Avec le rail commence aussi l’histoire foisonnante de sa taxation.

01La taxation fiscale des titres de transport ferroviaires de marchandises occupe une place particulière en philatélie. Elle a été instituée en France, dès l’apparition des chemins de fer, par application du régime antérieur des lettres de voitures (décret du 13 août 1810). Elle s’est concrétisée durant cinquante ans par la frappe d’un timbre à l’extraordinaire de 35 c sur chaque document (1). Ce régime fut ensuite adapté, par l’ordonnance du 15 novembre 1846, au transport de marchandises.

Une nouvelle empreinte

02L’ordonnance de 1846 a prévu en son article 50 la possibilité de compléter la lettre de voiture d’un récépissé attestant la livraison. Initialement facultatif, il fut d’abord dispensé du timbrage. Puis il fut rendu obligatoire par le Cahier des charges des chemins de fer de 1847 « lorsque celui-ci (l’expéditeur) ne demandera pas de lettre de voiture ». La modification du tarif de dimension (loi du 2 juillet 1862) porta la taxation de la lettre de voiture, de 35 c à 50 c, ce qui se traduisit par le changement de l’empreinte fiscale apposée sur ce document (2).

Par la suite, les récépissés furent rendu obligatoires pour tous les envois, en application de la loi de finances du 1er mai 1863, en son article 10. Du moins leur taxation fut-elle simultanément abaissée à 20 c. pour ne pas alourdir exagérément le prix de revient des marchandises transportées par chemin de fer (Instruction no 22-52 du 18 juin 1863). A cet effet fut créée une empreinte fiscale spéciale de timbrage avec mention « Chemins de Fer 1 Récépissés ». Cette empreinte allait rester en vigueur jusqu’à la chute de l’Empire, en 1870, époque à laquelle l’Aigle impériale superposée au cartouche de la valeur fut retirée.

En ce qui concernait les lettres de voitures, le tarif à 50 c resta en vigueur jusqu’à la révision tarifaire d’août 1871.

- - -

Consigne: Recopiez le passage de l’extrait sur la taxation ferroviaire allant de « 01La taxation fiscale » jusqu’à « transport de marchandises. » inclus, en remplaçant « cinquante ans » par « trente ans ».

Lignes présentées:

- - -

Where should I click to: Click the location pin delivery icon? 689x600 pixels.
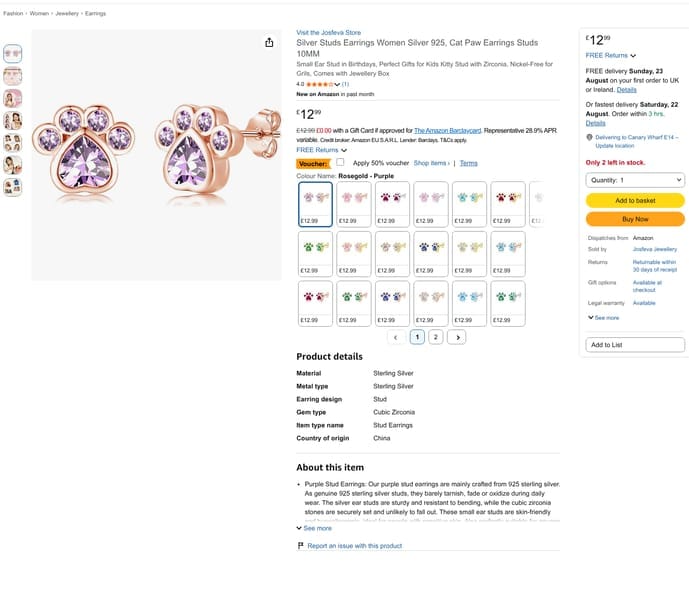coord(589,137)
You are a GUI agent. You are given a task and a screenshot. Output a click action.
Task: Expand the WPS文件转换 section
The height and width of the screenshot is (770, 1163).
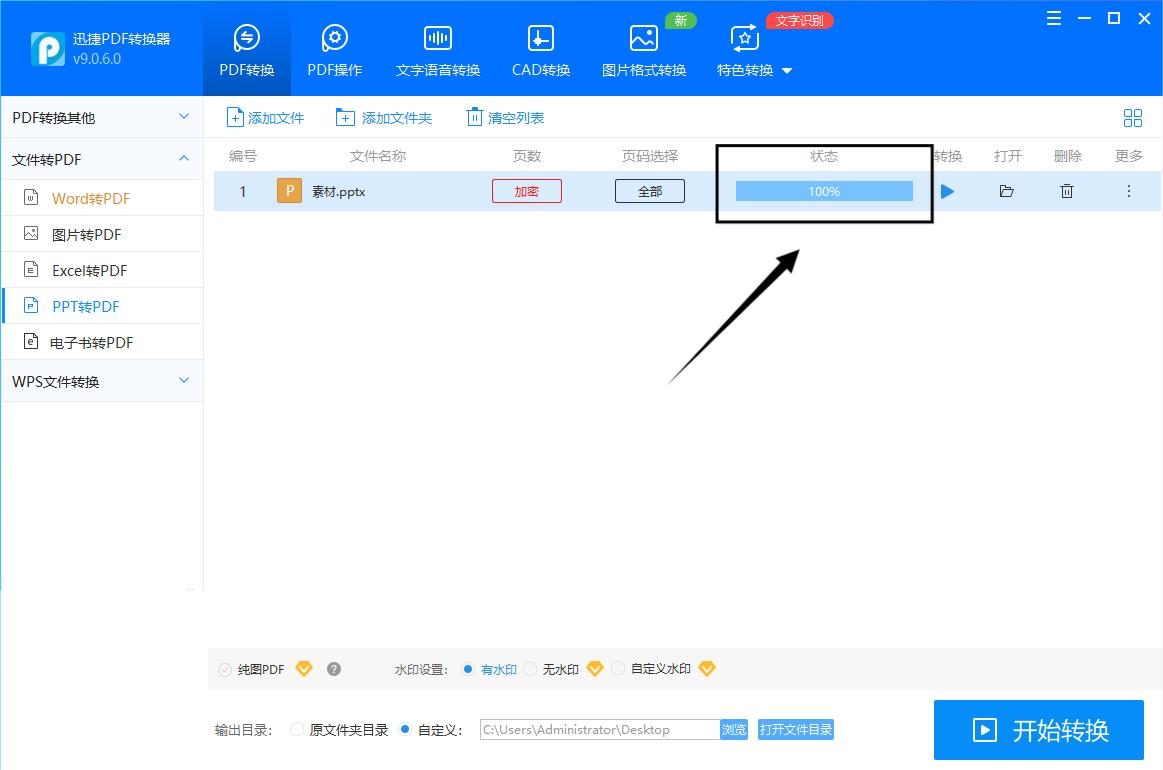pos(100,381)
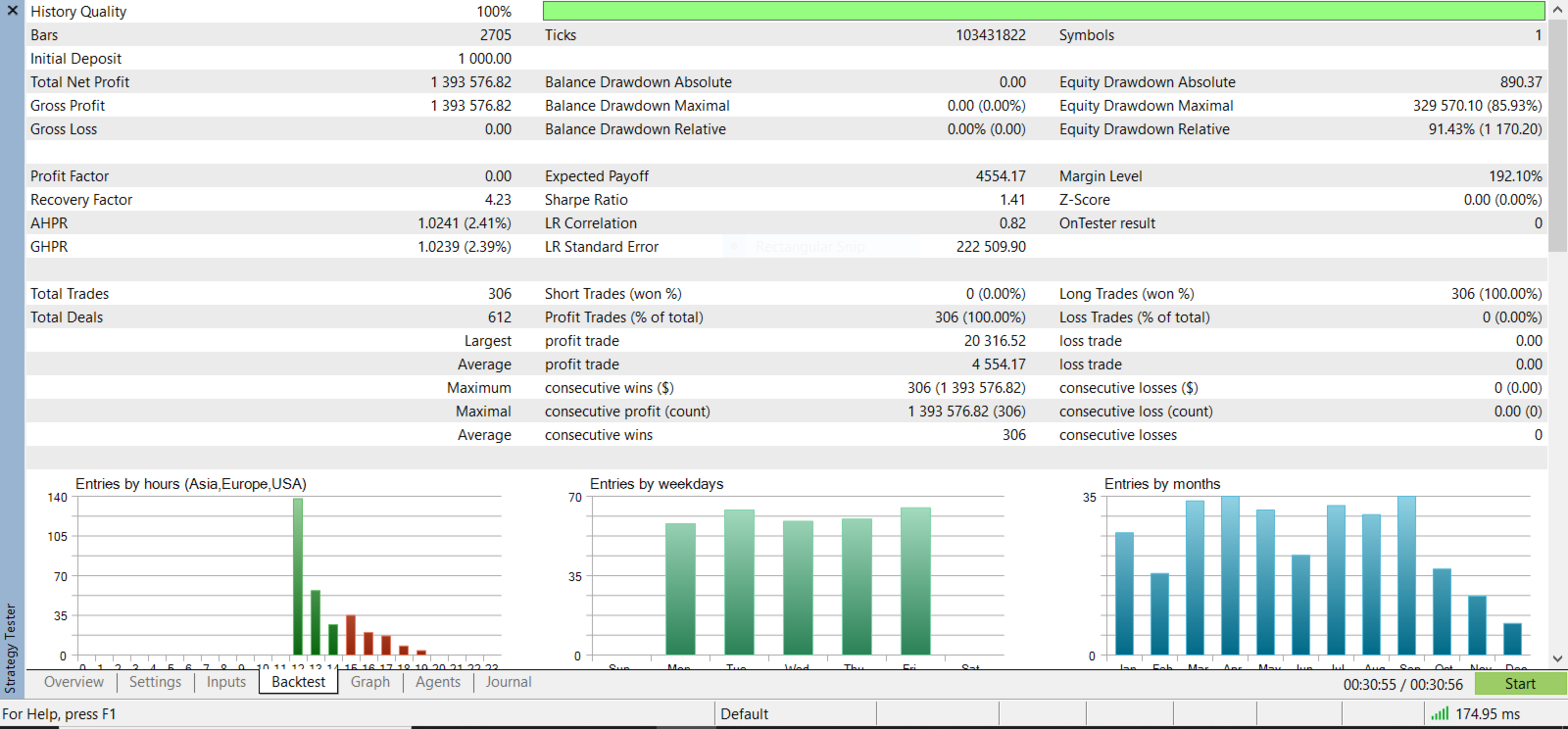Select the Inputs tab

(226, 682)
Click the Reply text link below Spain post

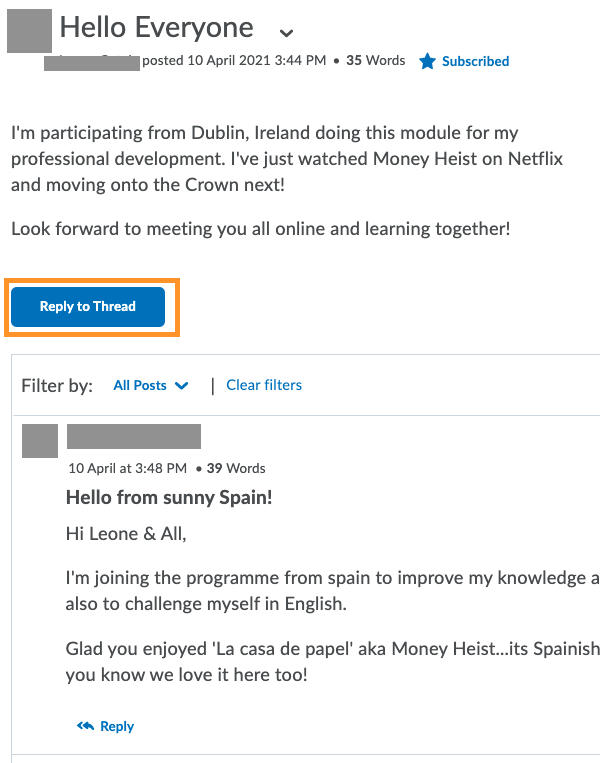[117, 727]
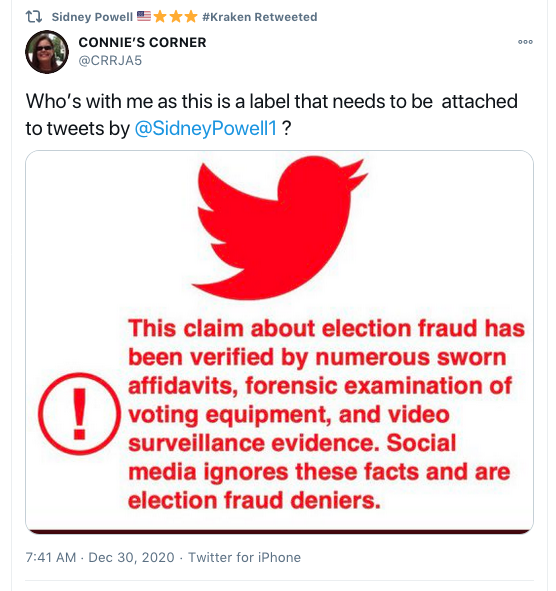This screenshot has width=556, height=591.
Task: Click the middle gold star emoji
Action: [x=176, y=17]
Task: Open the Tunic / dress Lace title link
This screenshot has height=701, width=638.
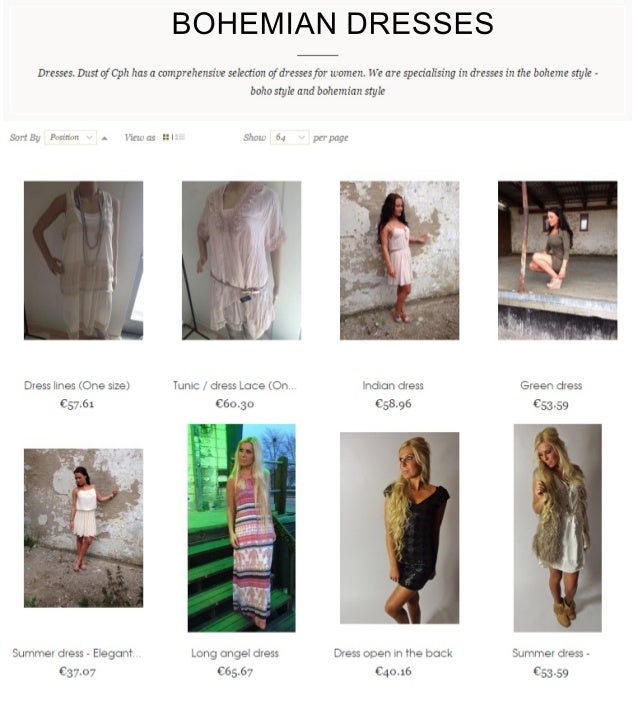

- - -

Résultat:
01La taxation fiscale des titres de transport ferroviaires de marchandises occupe une place particulière en philatélie. Elle a été instituée en France, dès l’apparition des chemins de fer, par application du régime antérieur des lettres de voitures (décret du 13 août 1810). Elle s’est concrétisée durant trente ans par la frappe d’un timbre à l’extraordinaire de 35 c sur chaque document (1). Ce régime fut ensuite adapté, par l’ordonnance du 15 novembre 1846, au transport de marchandises.